Resume the article about Senator Warren questioning the CFPB director, picking up after its final sentence.

§ **Text passage**
━━━━━━

As the COVID-19 pandemic has created additional strain on the American financial system in addition to driving millions of working people out of employment, the Consumer Financial Protection Bureau (CFPB) has failed to adequately respond to the needs of working Americans at a time in which assistance is sorely needed.
This was the contention that Senator Elizabeth Warren (D-Mass.) made to CFPB Director Kathleen Kraninger during a hearing of the Senate Banking Committee last week, in which Kraninger was questioned by legislators, according to a recording of the exchange made available via C-SPAN.
Warren focused particular attention on recent CFPB guidance issued to mortgage servicers in March, in which the Bureau stated that it would consider the circumstances that servicers may face due to the pandemic, and that it would be “sensitive to good-faith efforts demonstrably designed to assist consumers.”
“Today, the biggest category of COVID-related complaints to the CFPB are coming from people struggling to pay their mortgages,” Warren said during the hearing. “It’s the CFPB’s job to ensure that the companies that handle mortgages are following the law so that families don’t end up in foreclosures when the law says they shouldn’t.”

━━━━━━

Collected data entries:

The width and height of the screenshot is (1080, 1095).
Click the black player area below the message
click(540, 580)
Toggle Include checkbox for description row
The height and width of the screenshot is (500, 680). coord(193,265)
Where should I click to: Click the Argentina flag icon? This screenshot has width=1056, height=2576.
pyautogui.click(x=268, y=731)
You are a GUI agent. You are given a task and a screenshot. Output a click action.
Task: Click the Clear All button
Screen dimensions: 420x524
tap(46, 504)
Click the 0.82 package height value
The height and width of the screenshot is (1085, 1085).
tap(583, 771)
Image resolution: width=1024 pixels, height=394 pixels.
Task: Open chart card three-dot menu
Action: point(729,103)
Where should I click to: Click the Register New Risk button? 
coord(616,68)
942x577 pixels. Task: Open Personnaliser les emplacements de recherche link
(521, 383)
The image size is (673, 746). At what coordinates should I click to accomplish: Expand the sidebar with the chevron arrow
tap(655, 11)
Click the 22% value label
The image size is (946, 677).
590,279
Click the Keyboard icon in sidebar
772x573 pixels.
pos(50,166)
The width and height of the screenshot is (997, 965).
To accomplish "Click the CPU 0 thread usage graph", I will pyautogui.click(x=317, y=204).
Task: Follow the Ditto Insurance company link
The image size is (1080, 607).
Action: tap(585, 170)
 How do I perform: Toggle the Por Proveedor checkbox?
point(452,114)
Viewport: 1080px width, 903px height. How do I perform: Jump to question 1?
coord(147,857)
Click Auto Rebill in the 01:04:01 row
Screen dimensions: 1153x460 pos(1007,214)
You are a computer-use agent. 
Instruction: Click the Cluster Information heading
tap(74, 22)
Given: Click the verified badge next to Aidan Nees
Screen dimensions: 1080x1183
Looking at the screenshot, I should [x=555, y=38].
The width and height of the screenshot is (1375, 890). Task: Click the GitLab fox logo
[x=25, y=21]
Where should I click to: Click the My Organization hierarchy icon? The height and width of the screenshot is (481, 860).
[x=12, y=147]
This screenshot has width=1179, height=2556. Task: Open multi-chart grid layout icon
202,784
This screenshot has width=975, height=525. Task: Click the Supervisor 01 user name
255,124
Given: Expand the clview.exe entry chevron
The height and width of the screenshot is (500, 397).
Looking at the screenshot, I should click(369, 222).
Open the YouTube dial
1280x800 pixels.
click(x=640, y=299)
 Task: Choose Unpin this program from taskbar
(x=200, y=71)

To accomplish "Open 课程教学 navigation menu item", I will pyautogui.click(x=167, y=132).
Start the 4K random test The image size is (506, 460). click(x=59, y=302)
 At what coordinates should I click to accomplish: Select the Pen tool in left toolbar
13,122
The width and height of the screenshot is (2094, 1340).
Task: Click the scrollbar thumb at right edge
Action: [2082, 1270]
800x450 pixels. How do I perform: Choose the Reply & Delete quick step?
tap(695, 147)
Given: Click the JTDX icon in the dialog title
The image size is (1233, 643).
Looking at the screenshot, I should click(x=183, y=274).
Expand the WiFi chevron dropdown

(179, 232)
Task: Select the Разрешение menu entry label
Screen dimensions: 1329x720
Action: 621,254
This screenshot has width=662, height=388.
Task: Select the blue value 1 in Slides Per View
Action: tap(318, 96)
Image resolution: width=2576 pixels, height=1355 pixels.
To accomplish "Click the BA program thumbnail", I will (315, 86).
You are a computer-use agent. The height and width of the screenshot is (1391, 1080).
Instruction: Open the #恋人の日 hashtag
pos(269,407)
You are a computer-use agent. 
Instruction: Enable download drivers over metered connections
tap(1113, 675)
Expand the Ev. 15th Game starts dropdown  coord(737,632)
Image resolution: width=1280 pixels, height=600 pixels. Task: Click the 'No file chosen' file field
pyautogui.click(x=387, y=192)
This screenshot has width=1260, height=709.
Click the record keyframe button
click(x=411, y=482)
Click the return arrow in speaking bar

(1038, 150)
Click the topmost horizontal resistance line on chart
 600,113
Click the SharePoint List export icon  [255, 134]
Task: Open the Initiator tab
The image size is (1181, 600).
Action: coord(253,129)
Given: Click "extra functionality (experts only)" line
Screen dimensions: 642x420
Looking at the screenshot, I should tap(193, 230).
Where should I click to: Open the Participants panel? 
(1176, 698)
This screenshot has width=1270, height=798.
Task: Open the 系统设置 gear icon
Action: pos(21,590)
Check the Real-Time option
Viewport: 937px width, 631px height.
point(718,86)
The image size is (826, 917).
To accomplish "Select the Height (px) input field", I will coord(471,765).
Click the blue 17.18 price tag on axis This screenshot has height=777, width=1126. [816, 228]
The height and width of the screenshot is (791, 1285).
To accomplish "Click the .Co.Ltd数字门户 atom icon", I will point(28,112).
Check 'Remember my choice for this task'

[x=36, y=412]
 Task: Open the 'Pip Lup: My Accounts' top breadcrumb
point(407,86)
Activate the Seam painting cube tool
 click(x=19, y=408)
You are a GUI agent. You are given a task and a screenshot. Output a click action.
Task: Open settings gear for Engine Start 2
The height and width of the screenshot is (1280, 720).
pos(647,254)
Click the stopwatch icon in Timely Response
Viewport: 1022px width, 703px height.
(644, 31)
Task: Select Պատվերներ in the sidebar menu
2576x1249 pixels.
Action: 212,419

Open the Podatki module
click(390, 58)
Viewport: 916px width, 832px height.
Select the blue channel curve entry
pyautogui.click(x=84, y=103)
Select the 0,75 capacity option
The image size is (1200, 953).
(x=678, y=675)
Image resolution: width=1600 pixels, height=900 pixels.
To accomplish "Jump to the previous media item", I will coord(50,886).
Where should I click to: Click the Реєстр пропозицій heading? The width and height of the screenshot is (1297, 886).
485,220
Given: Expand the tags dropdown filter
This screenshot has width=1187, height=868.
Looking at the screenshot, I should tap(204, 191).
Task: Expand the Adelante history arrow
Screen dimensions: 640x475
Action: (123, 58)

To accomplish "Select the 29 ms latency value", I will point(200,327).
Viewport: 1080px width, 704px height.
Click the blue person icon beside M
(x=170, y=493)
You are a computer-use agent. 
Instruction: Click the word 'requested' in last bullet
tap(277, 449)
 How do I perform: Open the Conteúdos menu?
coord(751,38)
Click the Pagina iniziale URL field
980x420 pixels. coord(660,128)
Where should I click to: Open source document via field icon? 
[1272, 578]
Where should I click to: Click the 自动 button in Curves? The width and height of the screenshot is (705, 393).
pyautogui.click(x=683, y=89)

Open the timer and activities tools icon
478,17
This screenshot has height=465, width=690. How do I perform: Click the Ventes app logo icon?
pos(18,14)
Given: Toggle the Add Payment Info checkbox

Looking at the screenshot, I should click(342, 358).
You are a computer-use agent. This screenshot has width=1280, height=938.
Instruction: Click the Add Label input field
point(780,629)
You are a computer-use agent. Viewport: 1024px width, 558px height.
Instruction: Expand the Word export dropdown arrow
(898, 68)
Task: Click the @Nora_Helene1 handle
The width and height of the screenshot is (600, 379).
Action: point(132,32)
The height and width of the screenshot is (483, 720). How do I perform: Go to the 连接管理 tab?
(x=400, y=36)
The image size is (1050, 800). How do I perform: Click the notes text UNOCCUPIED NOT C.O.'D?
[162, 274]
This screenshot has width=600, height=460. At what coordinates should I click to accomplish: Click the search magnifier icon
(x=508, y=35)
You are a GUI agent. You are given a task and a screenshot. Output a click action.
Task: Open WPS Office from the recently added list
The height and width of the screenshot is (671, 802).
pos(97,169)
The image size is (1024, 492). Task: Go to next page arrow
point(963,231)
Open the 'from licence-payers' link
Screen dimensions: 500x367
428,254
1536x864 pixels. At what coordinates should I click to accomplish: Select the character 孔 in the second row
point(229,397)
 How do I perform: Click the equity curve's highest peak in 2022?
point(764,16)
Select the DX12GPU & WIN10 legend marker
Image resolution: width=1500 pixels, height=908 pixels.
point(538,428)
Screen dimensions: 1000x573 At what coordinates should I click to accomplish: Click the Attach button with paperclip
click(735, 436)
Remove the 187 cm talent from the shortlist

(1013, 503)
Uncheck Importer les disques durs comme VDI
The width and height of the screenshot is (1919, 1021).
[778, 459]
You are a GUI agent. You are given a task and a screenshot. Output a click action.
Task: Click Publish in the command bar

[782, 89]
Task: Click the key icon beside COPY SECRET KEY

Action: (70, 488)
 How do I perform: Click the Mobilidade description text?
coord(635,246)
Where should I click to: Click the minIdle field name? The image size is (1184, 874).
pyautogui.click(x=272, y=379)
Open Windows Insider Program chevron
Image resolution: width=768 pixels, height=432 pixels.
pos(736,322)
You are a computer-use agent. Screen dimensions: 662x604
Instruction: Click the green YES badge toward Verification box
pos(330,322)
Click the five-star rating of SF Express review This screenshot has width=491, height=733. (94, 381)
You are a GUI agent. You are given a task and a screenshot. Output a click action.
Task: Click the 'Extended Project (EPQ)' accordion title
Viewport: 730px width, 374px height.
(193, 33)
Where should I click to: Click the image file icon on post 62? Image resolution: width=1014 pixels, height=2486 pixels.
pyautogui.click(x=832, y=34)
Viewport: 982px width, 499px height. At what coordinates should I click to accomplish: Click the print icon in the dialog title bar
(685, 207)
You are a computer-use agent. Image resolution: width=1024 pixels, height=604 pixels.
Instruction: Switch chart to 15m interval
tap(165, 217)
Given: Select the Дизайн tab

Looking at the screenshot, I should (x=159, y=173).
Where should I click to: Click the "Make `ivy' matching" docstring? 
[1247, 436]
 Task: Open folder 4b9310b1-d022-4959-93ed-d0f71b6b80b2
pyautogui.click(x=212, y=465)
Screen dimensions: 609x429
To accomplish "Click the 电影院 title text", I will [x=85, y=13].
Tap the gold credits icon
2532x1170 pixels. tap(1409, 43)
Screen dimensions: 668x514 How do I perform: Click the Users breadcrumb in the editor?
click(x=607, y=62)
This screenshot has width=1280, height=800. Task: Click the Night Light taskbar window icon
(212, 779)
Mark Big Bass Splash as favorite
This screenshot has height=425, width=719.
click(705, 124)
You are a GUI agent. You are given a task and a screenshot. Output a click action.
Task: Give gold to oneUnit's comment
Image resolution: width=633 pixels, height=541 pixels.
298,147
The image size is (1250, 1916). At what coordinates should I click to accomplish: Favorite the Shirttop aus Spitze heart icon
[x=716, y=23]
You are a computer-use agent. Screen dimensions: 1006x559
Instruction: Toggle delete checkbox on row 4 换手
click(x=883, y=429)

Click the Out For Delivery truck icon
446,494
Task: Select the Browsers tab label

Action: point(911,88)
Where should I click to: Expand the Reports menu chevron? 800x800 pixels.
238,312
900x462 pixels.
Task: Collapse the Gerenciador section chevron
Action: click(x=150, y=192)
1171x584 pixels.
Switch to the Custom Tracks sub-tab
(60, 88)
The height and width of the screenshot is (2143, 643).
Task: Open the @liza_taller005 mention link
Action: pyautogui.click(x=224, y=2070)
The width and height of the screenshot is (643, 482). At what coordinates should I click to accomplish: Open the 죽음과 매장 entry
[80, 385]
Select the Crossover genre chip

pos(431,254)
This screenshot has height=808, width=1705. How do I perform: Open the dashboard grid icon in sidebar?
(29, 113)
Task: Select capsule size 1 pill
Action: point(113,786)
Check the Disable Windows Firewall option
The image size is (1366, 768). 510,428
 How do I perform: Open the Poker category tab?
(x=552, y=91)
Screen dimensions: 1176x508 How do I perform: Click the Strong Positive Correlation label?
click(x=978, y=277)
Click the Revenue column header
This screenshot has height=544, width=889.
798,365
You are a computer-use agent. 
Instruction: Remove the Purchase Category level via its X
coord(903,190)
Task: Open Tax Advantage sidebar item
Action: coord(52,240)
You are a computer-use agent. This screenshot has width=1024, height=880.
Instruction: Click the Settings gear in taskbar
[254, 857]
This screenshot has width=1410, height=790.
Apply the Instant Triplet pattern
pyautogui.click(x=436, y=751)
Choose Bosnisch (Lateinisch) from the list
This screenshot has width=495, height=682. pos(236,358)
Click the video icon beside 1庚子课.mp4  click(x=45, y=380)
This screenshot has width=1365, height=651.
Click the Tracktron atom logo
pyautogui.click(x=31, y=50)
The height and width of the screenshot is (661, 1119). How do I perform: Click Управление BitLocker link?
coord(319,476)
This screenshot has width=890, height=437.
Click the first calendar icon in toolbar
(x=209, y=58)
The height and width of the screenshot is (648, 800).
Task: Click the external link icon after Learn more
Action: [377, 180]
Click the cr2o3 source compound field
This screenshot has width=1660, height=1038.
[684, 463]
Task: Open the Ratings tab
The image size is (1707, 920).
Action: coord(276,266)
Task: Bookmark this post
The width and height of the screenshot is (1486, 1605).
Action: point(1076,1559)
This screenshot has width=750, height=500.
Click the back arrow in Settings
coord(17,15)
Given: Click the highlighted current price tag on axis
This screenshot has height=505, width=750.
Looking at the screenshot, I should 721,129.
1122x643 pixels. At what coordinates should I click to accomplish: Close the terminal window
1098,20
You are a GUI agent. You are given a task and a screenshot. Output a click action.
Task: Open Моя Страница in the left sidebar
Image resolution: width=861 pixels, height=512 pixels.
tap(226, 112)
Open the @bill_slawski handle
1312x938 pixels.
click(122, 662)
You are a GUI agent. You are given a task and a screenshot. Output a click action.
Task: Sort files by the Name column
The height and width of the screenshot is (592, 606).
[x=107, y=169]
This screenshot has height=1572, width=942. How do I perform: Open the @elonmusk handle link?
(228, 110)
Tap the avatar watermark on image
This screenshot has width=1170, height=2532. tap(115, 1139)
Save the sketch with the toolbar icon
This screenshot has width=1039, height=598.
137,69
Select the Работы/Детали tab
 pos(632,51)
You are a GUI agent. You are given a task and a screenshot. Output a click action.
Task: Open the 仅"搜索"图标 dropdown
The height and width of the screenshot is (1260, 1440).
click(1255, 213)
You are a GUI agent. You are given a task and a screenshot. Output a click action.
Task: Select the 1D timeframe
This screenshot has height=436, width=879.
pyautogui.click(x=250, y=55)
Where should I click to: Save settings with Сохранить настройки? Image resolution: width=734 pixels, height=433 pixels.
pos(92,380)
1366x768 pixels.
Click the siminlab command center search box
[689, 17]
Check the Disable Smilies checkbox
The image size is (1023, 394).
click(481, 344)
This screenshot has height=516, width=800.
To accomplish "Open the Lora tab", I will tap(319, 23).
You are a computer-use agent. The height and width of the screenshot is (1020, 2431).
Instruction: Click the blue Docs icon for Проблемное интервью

━━━━━━

§ **Result**
Instead of enforcing those rules and laws, however, CFPB’s “good faith” guidelines indicate that the Bureau will not step in “if [servicers] break the law,” Warren contended.
“Director Kraninger, can you give me other examples of when law enforcement says, for example to a thief, that as long as you claim you’re [acting] in good faith you’re not going to be held responsible when you break the law?,” Warren asked.
Director Kraninger disagreed with the Senator’s conception of the March guidance, adding that as time has gone on the amount of servicing complaints has diminished as the pandemic has gone on.
“The number of mortgage complaints were early in that process in March and April, and I think they’re actually a great example of the Bureau responding to [the issue of foreclosure complaints], and working with our federal partners,” she said. “So, the number of complaints related to that have decreased.”
Kraninger went on to say that the guidance specifies compliance with the law as “critical,” and that any law enforcement entity has discretion in determining how much enforcement leverage to apply to a certain case based on its specific circumstances.
“If Congress had wanted to write into law a ‘good faith’ exception [to scenarios where a law is broken], we certainly could’ve done that,” Warren responded. “But we didn’t do it. Not enforcing the law has real impact, and in the two months since you handed out a ‘get out of jail free card’ to every mortgage servicer, consumer complaints related to foreclosures have gone up, not down.”
Before Kraninger could respond, Warren shifted to another topic of Bureau oversight in credit reporting, where the two officials disagreed on the extent of allowances companies have in resolving disputes.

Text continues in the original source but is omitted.